Staying near your child and encouraging her may provide homework motivation.

No matter how you feel about it, your child is likely to receive homework starting as early as kindergarten. A child who is reluctant to do the work misses out on skills practice and the responsibility gained by completing independent work. You may not convince your elementary student that homework is entertaining, but you can make the task easier with motivational strategies.

Set the Stage

A child-friendly spot to complete homework makes the task more comfortable and productive for your student. If you have the room, set up a dedicated homework spot where all of the supplies and tools are kept. A plastic tub filled with office supplies works in a pinch for a temporary homework station. Keep the tub handy so your child can set it up at the kitchen table. A bulletin board with some of her best work is a motivating decoration for the homework area.

Stay Close

Working alone with no one to talk to or see feels isolating for some elementary kids.

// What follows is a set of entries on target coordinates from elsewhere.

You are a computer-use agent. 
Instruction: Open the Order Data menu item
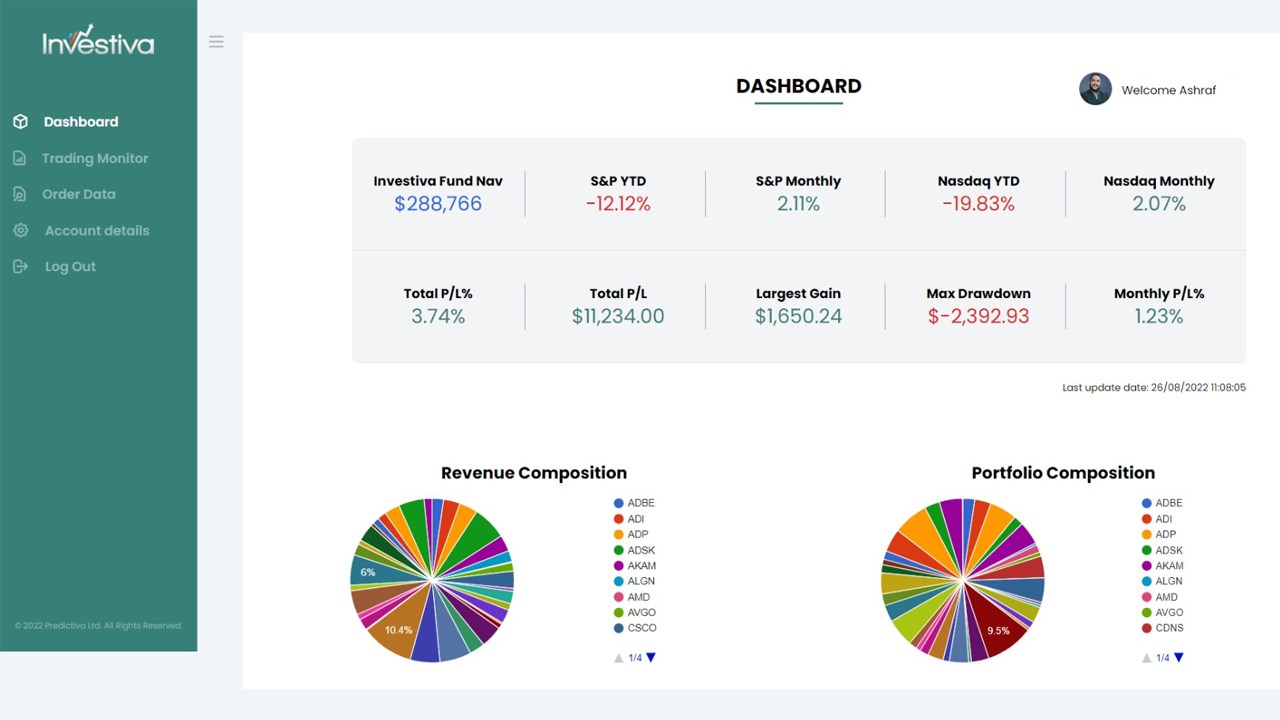[78, 194]
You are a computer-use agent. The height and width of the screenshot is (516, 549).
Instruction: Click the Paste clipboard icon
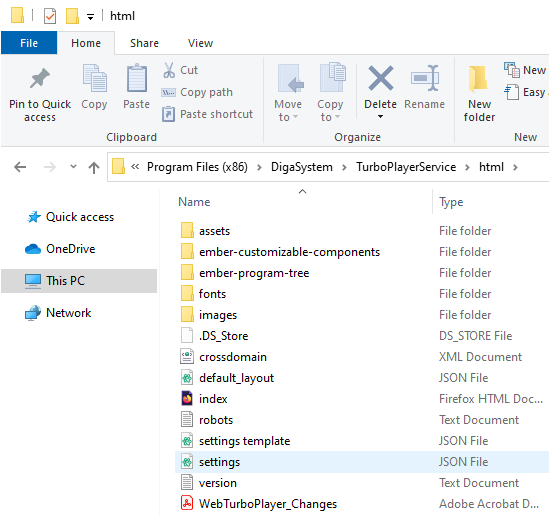[137, 78]
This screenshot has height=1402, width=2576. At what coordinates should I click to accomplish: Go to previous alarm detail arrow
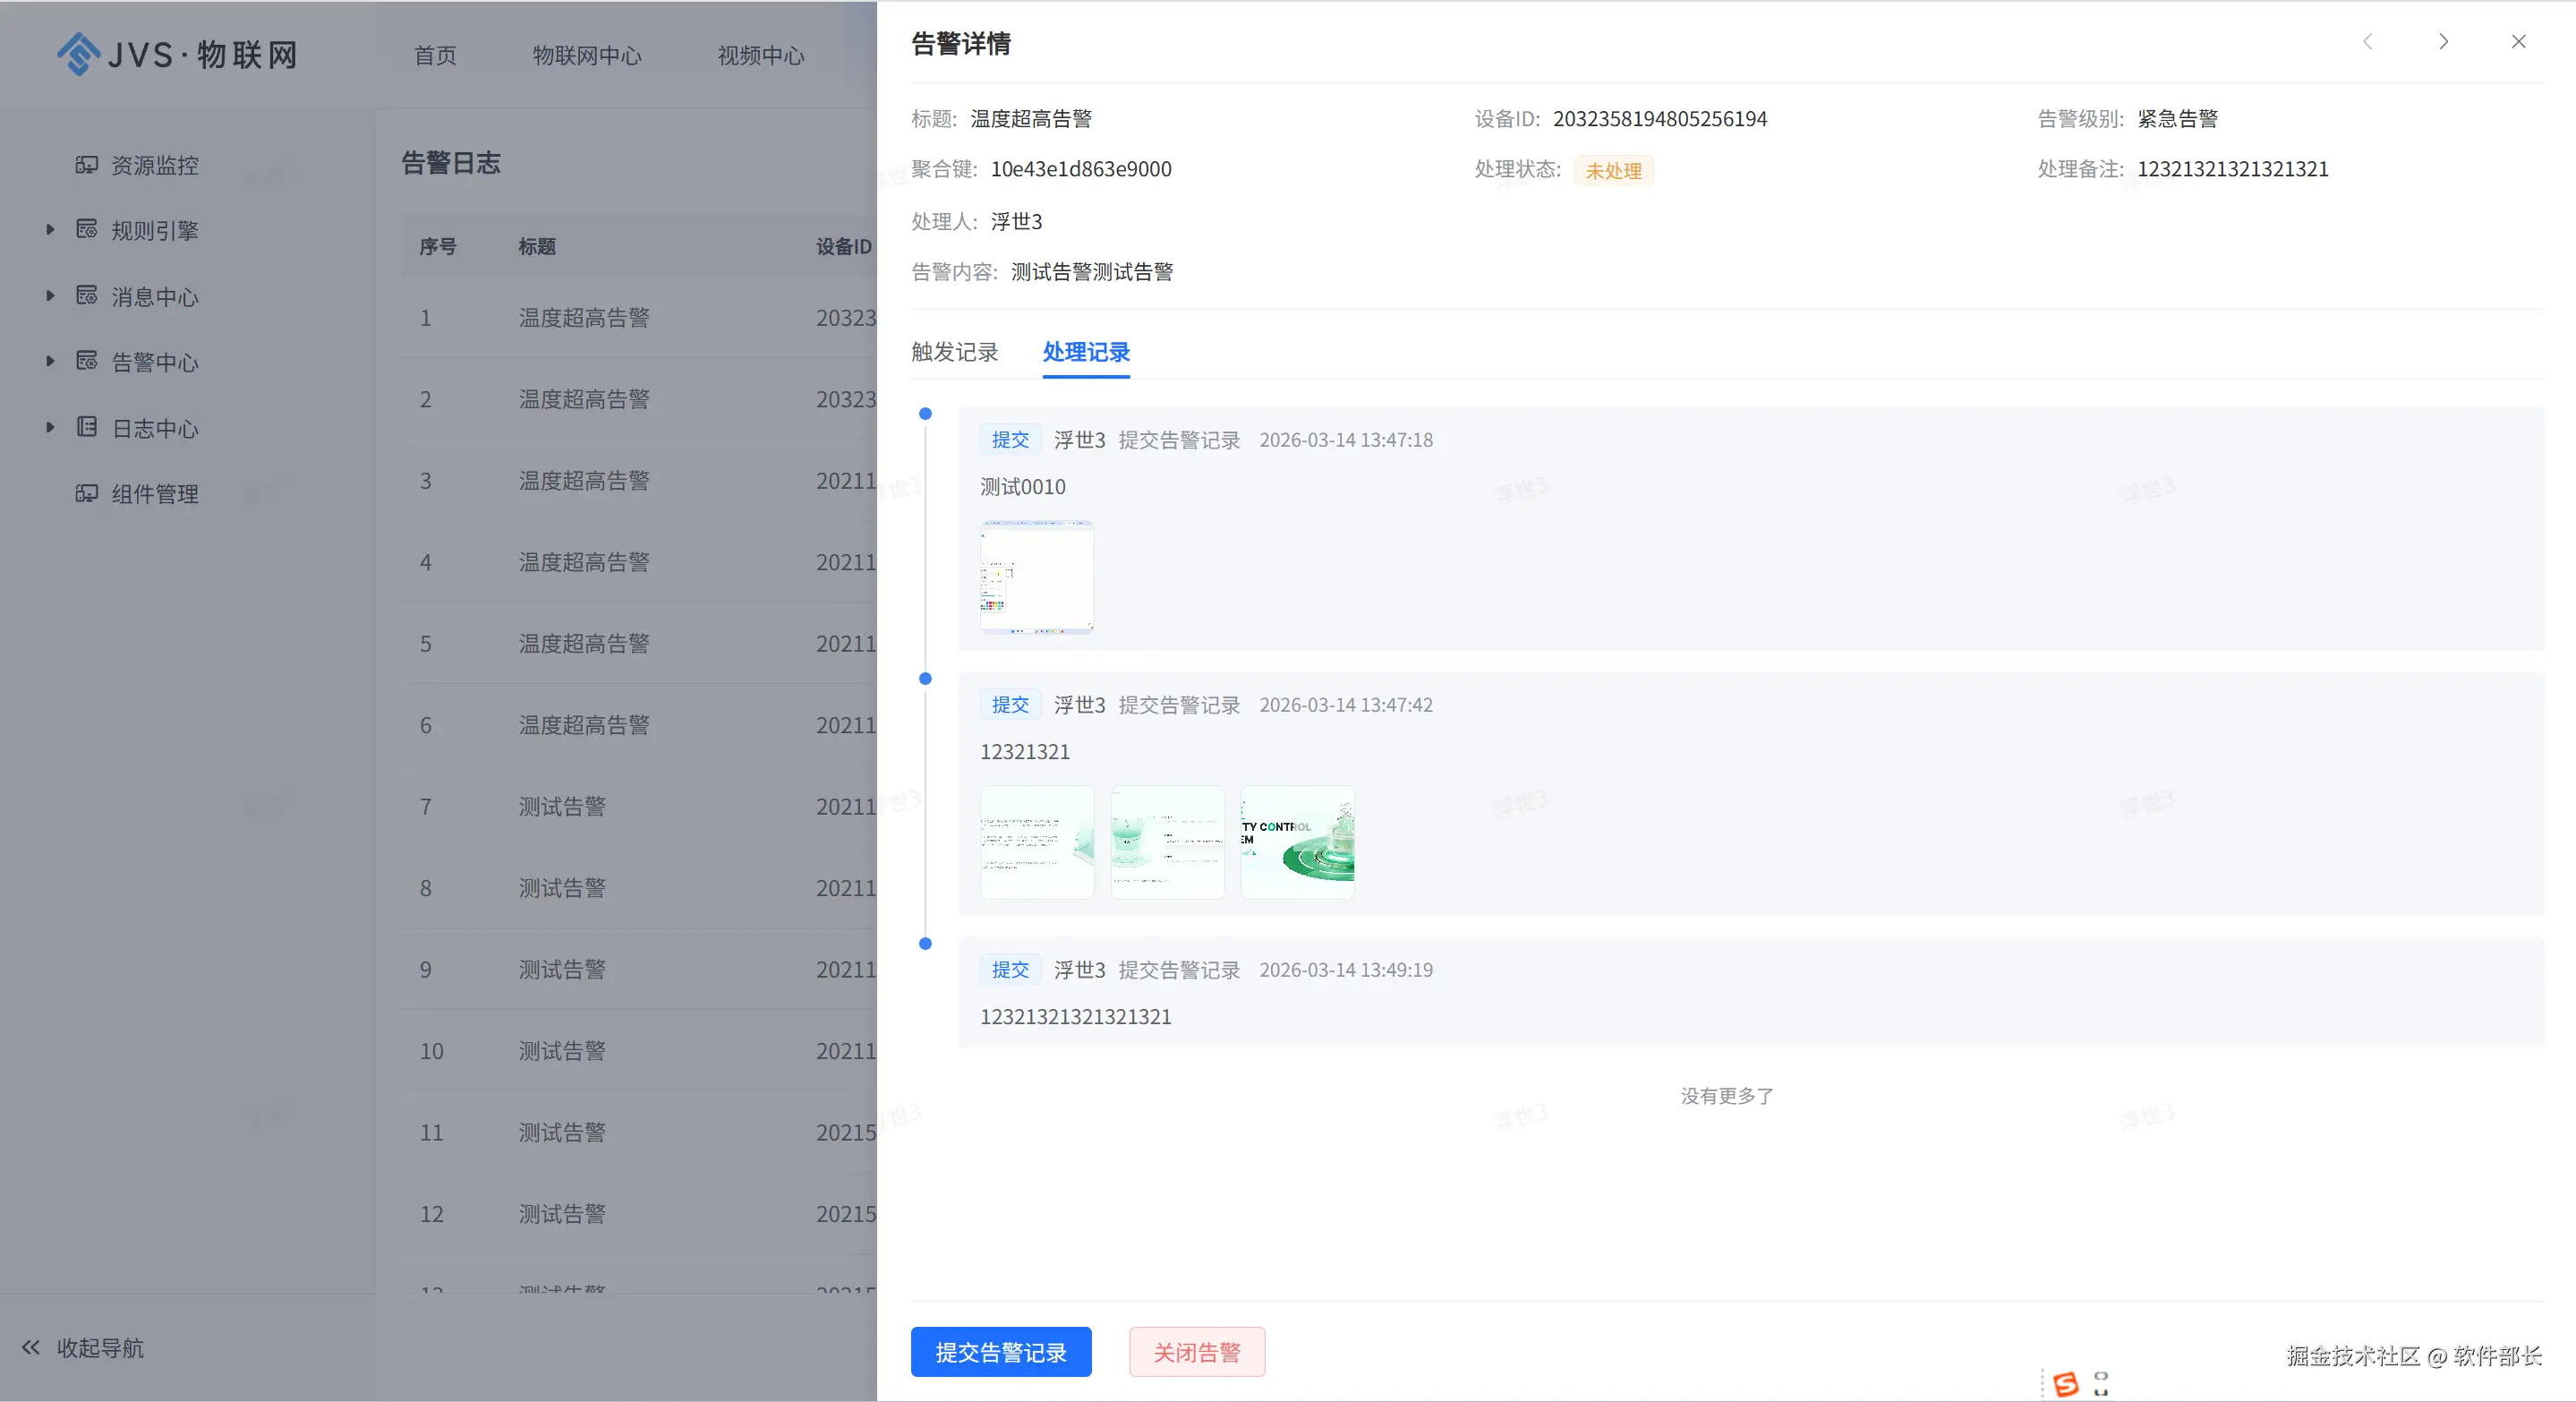(2367, 42)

Stay close by as she does her work to be her cheerleader and motivator. The close proximity means you can keep an eye on her work and help out as needed. Check in on her progress and praise her or offer inspiration to keep pushing forward. Being close also allows your child to share stories from her day or talk about the homework, which may help her remember the concepts better.

Break It Up

After spending all day in school, the idea of sitting longer to do homework is unappealing to many kids. Let your child have some play time when she first gets home if she needs it. She can burn off energy so she is better able to focus on the work. Breaking the homework into chunks can help her stay on task. Set mini goals to complete a certain amount of work before she takes a quick break. Say, "After you finish five more math problems, we'll turn on some music and dance." An activity to do at the end of the homework session is another way to keep her motivated. You might say, "When you're done with all of your work, we'll go to the park to play."

Reward the Work

The idea of receiving a good grade or a sticker from the teacher is enough motivation for some kids, but others need something more. A homework reward system keeps track of your child's hard work with prizes or treats at the end. The National Association of School Psychologists suggests setting goals based on your child's homework problems. For a child who rushes, you might set a goal to slow down and review work to avoid mistakes. Each time your child meets the goal, she earns points toward rewards. The prizes don't have to be expensive. A few extra minutes on the computer or extra play time with friends is often motivating to elementary students.